83. −0.034 < −0.040493 or −0.034 > −0.040493

84. −0.081284 < −0.08118 or −0.081284 > −0.08118

85. −8.3527 < −8.36553 or −8.3527 > −8.36553

86. −0.00786 < −0.0051385 or −0.00786 > −0.0051385

87. 18.62192 < 18.6293549 or 18.62192 > 18.6293549

88. 514.873553 < 514.86374 or 514.873553 > 514.86374

89. 36.8298 < 36.8266595 or 36.8298 > 36.8266595

90. 0.000681 < 0.00043174 or 0.000681 > 0.00043174

91. −15.188392 < −15.187157 or −15.188392 > −15.187157

92. −0.049785 < −0.012916 or −0.049785 > −0.012916

93. Write the decimal number in words.

i) A recently discovered 7.03-carat blue diamond auctioned at Sotheby’s.

ii) The newly launched European Planck telescope will stay in orbit 1.75 years measuring radiation from the Big Bang.

iii) The sun composes 0.9985 of the mass in our solar system.

iv) Clay particles are small - only 0.0001 inch.

94. **Light speed**. The index of refraction for a given material is a value representing the number of times slower a light wave travels in that particular material than it travels in the vacuum of space.

i) Reorder the materials by their index of refraction from lowest to highest.

ii) How many times slower is a lightwave in a diamond compared with a vacuum?

Material | Index of Refraction |

Diamond | 2.417 |

Vacuum | 1.0000 |

Plexiglass | 1.51 |

Air | 1.0003 |

Water | 1.333 |

Zircon | 1.923 |

Crown Glass | 1.52 |

Ice | 1.31 |

95. Shorter day? Scientists at NASA’s Jet Propulsion Laboratory calculated that the earthquake in Chile may have shortened the length of a day on Earth by 1.26 millionths of a second.

i) Write that number completely as a decimal.

ii) Actual observations of the length of the day are accurate to five millionths of a second.
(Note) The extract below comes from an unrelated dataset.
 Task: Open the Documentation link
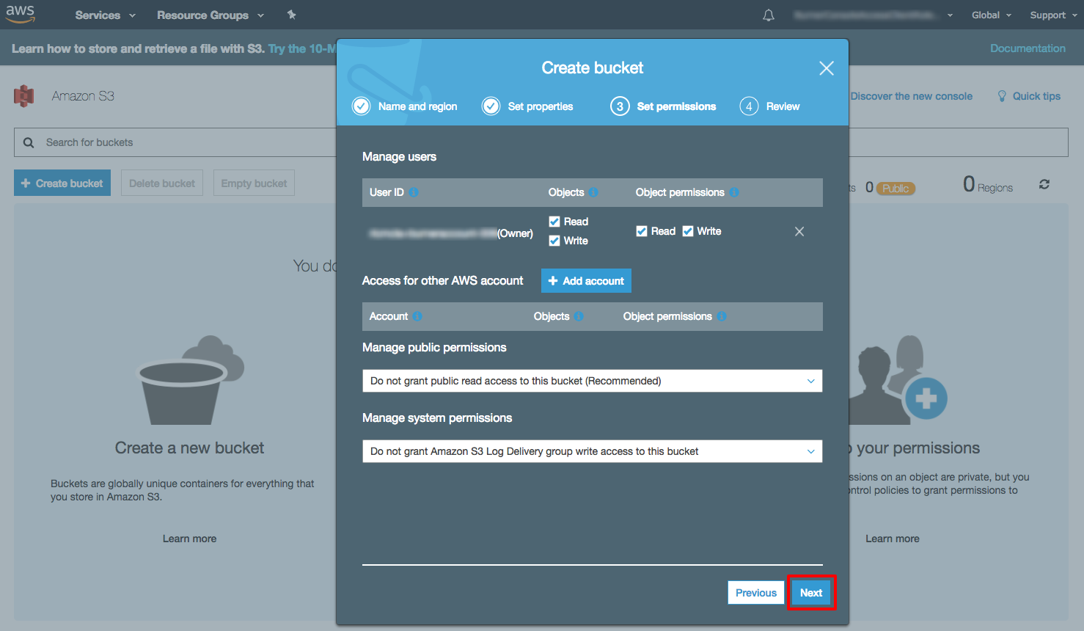point(1028,48)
Write this fraction as a decimal.

iii) Comparing the two decimals above and determine which is smaller. Do you think scientists can observe and measure the calculated slowing of the earth?

## Answers

1. 0

3. 2

5. 7

7. 4

9. 1

11. 3

13. \(40 + 6 + 1 10 + \frac{3}{100} + \frac{9}{1000}\)
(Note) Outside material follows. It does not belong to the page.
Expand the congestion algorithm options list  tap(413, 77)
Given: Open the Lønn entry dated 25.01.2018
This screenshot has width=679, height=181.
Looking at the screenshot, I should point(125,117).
15. \(600 + 40 + 3 + \frac{1}{10} + \frac{9}{100}\)

17. \(10 + 4 + \frac{8}{10} + \frac{2}{100} + \frac{9}{1000}\)

19. \(600 + 50 + 8 + \frac{7}{10} + \frac{1}{100}\)

21. \(32 + \frac{187}{1000}\)

23. \(36 + \frac{754}{1000}\)

25. \(596 + \frac{71}{100}\)

27. \(527 + \frac{49}{100}\)

29. nine thousand eight hundred thirty-seven ten-thousandths

31. two thousand six hundred fifty-three ten-thousandths

33. nine hundred twenty-five and forty-seven hundredths

35. eighty-three and four hundred twenty-seven thousandths

37. sixty-three and seven hundred twenty-nine thousandths

39. eight hundred twenty-six and fifty-seven hundredths

41. \(98 \frac{1}{10}\)

43. \(781 \frac{7}{10}\)

45. \(915 \frac{239}{1000}\)

47. \(560 \frac{453}{1000}\)

49. \(414 \frac{939}{1000}\)

51. \(446 \frac{73}{100}\)

53. \(\frac{87}{10}\)

55. \(\frac{547}{100}\)

57. \(\frac{2133}{1000}\)

59. \(\frac{39}{10}|)

61. \(\frac{7}{20}\)

63. \(\frac{3}{50}\)

65. \(\frac{49}{50}|)

67. \(\frac{18}{25}\)

69. 79.37

71. 71.243

73. 29.4

75. 89.303

77. 20.7

79. 19.85

81. 0.30387617 > 0.3036562

83. −0.034 > −0.040493

85. −8.3527 > −8.36553

87. 18.62192 < 18.6293549

89. 36.8298 > 36.8266595

91. −15.188392 < −15.187157

93.

i) seven and three hundredths

ii) one and seventy-five hundredths

iii) nine thousand nine hundred eighty-five ten-thousandths

iv) one ten-thousandth of an inch

95.

i) 0.00000126

ii) 0.000005

iii) 0.00000126 < 0.000005; scientists would be unable to measure the calculated change in the length of a day.